Matt Pottinger, a deputy national security adviser to Trump, said he decided to resign his post when he saw Trump’s Pence tweet.

“I didn’t want to be associated with the events that were unfolding at the Capitol,” Pottinger told the committee.

White House Counsel Pat Cipollone said he began urging Trump to say something “almost immediately after I found out people were getting into the Capitol… in a way that was violent.”

White House aides including chief of staff Mark Meadows and Trump’s daughter Ivanka Trump joined him in urging Trump to act early on, Cipollone said.

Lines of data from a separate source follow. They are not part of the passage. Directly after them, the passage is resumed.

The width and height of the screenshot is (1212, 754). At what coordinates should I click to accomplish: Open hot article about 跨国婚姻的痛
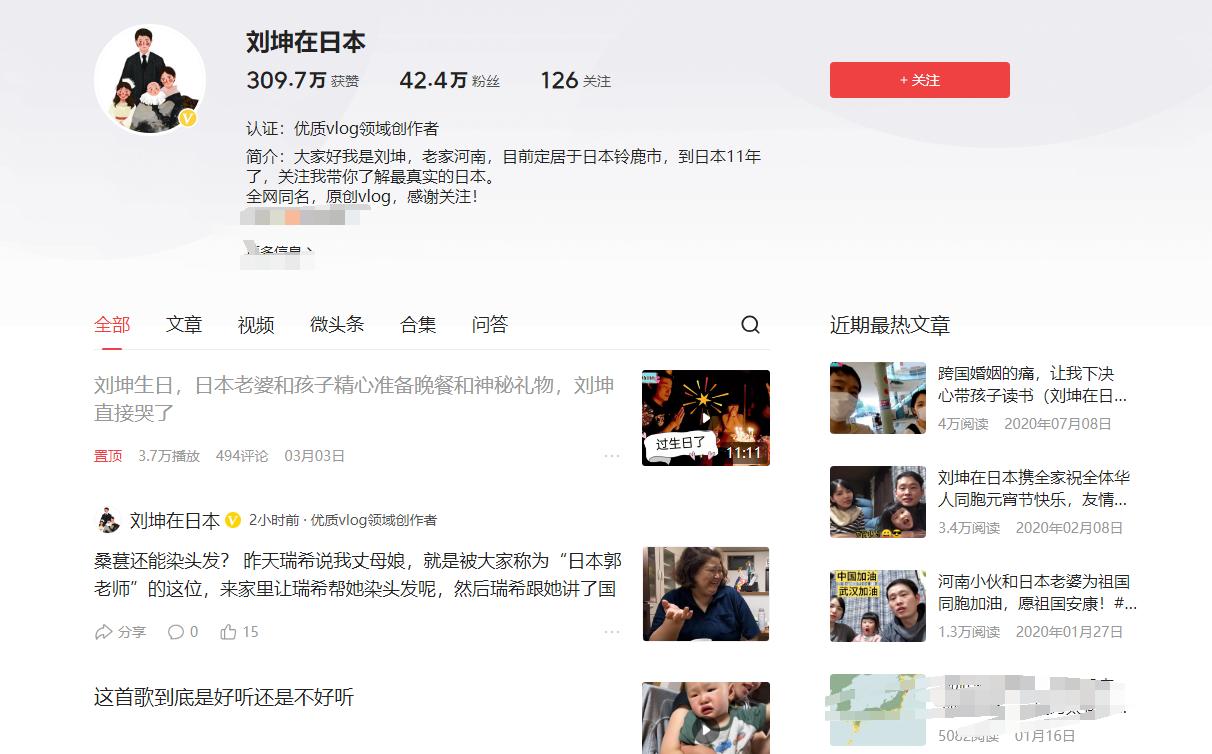point(1026,384)
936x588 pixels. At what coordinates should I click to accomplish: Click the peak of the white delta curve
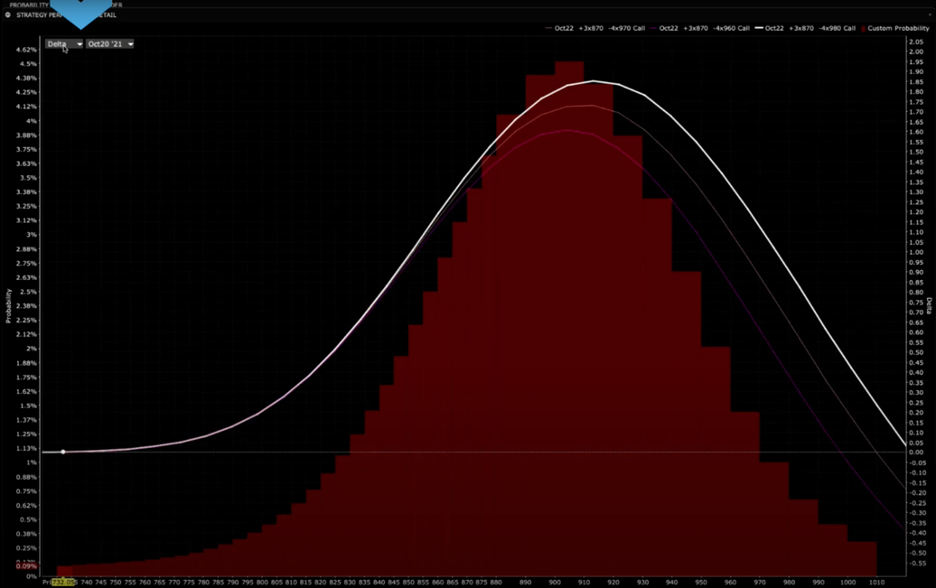(x=593, y=81)
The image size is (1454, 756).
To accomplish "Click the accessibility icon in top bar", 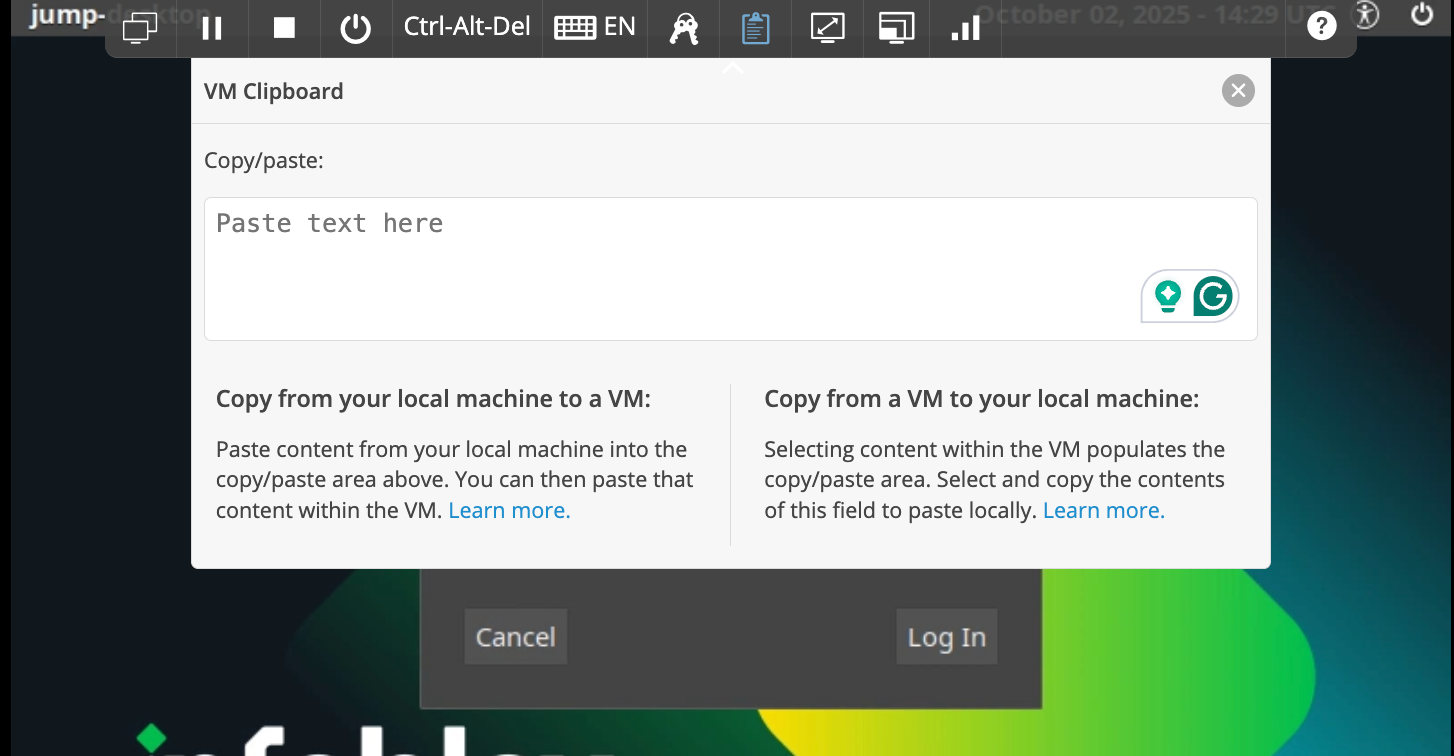I will point(1366,14).
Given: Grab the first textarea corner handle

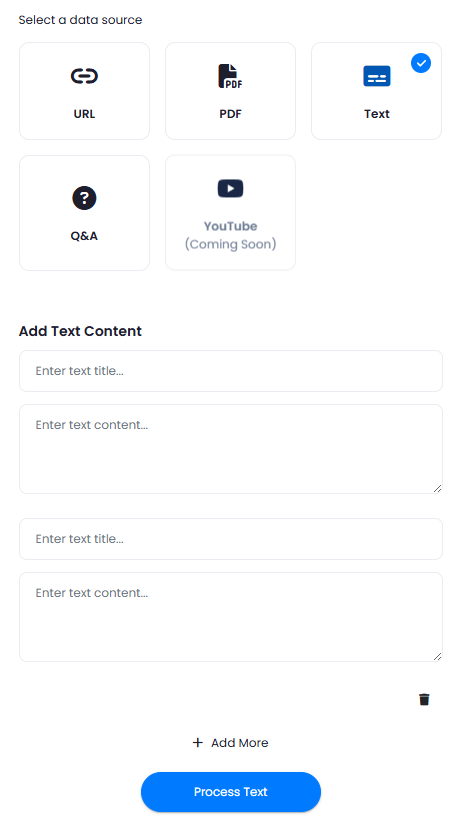Looking at the screenshot, I should pyautogui.click(x=437, y=488).
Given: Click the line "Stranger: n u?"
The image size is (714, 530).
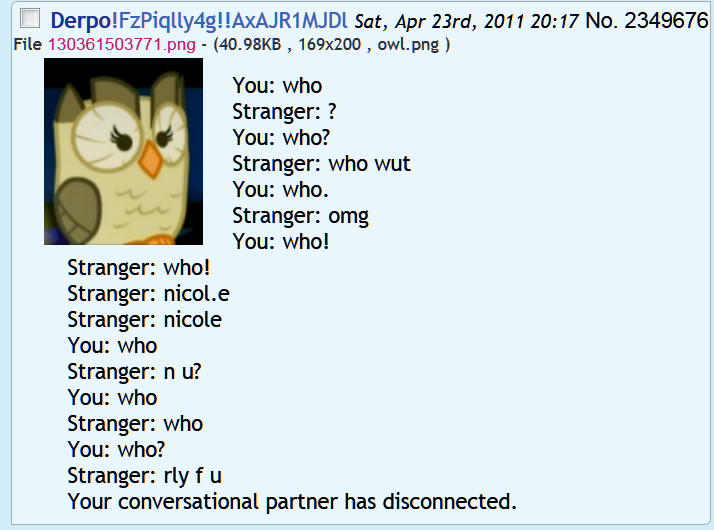Looking at the screenshot, I should [134, 372].
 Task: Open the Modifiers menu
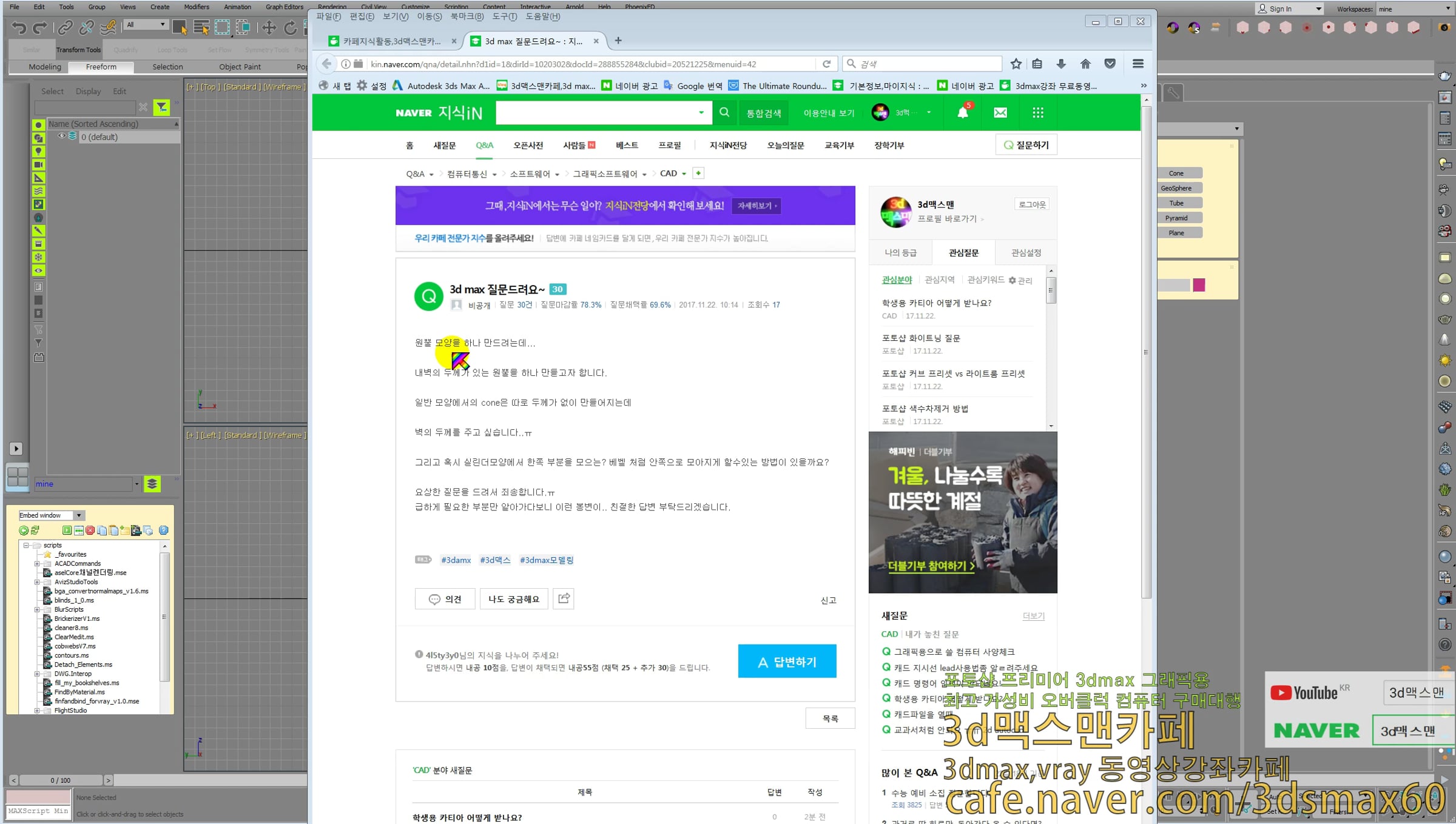(196, 7)
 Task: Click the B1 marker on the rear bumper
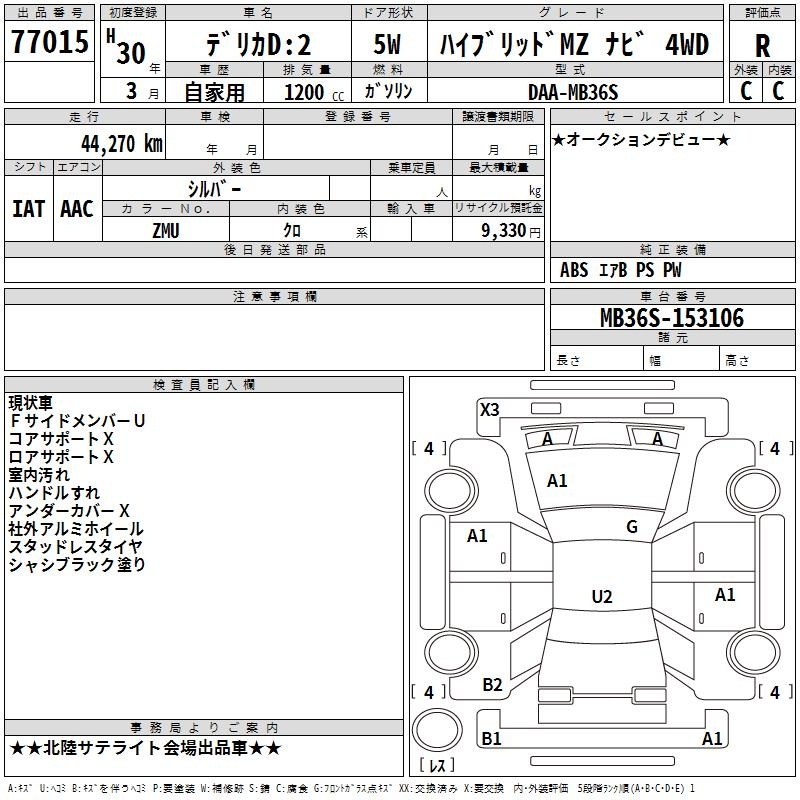[x=491, y=739]
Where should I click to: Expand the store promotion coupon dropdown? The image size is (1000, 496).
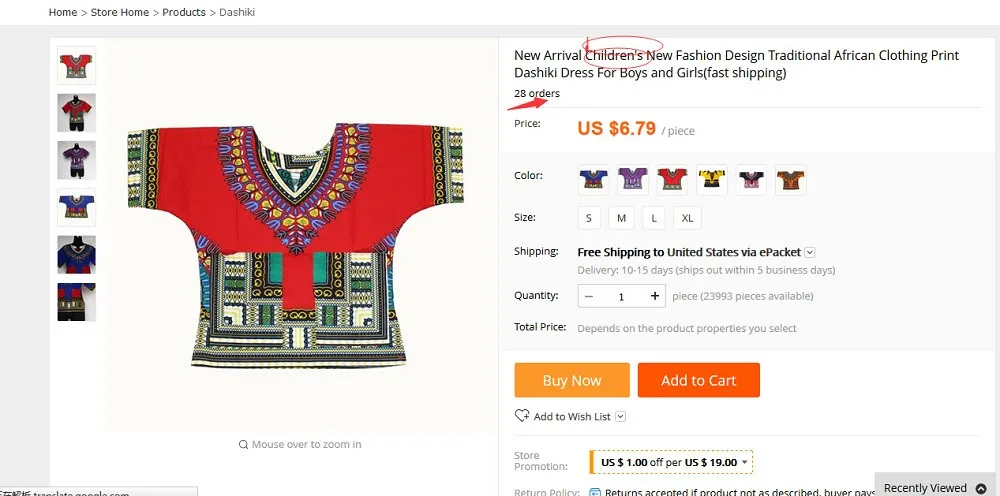744,463
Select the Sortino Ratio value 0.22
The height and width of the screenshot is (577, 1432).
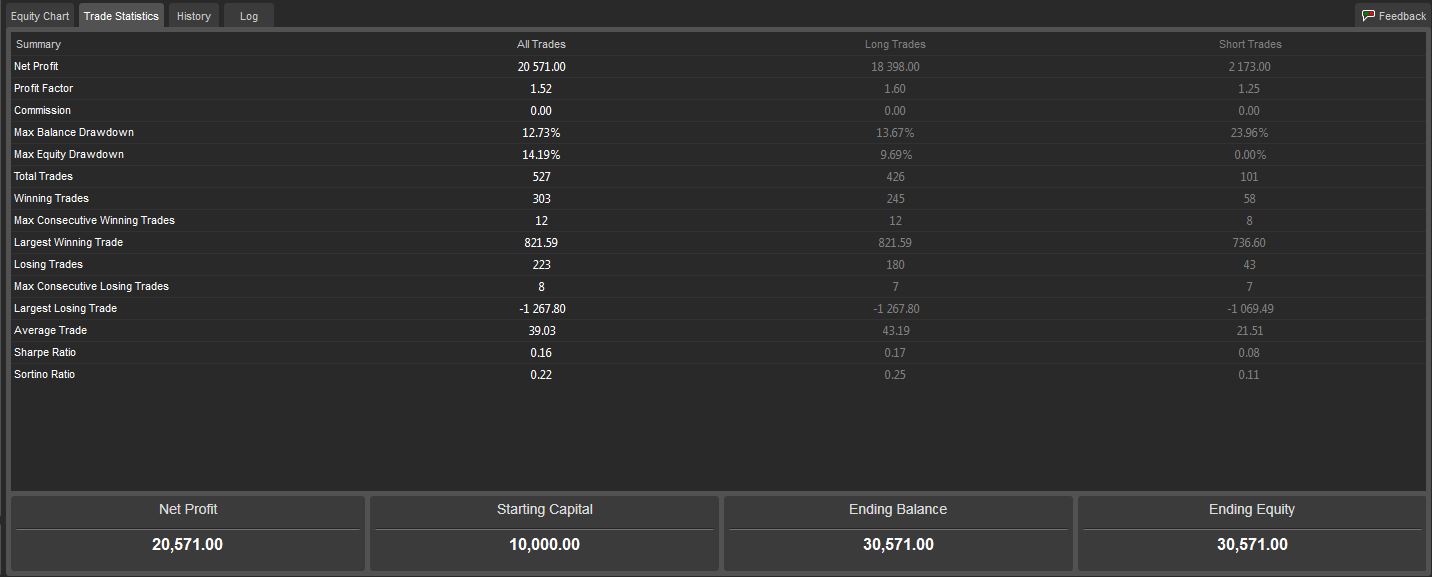541,375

He said he “can’t think of anybody” who worked in the White House who didn’t want the riot to stop. When asked specifically if Trump wanted the riot to stop, Cipollone hesitated and looked at his lawyer, before declining to respond, citing executive privilege

Two veterans, Kinzinger of Illinois, who flew Air Force missions in Iraq, and Democratic Representative Elaine Luria of Virginia, a retired Navy commander, led the questioning. They cast Trump’s inaction during the assault against the president’s role as commander-in-chief, describing Trump’s conduct as a “dereliction of duty.”

“Why did he not take immediate action in a time of crisis? Because President Trump’s plan on January 6 was to halt or delay congress’s official proceeding to count the votes,” Kinzinger said. “The mob was accomplishing President Trump’s purpose, so of course he didn’t intervene.”

Read More: DHS Watchdog Takes on Probe of Lost Jan. 6 Secret Service Texts

As the panel was preparing for the hearing, new controversy erupted over a potentially critical source evidence of Trump’s activity.

The Homeland Security Department’s watchdog opened a criminal investigation into the loss of Secret Service text messages from the days surrounding the attack. The House panel also has subpoenaed the texts.

The department’s inspector general had asked the Secret Service to preserve the text messages when it opened an investigation shortly after the assault. The Secret Service said the data was lost when it reset its mobile phone to factory settings in January 2021.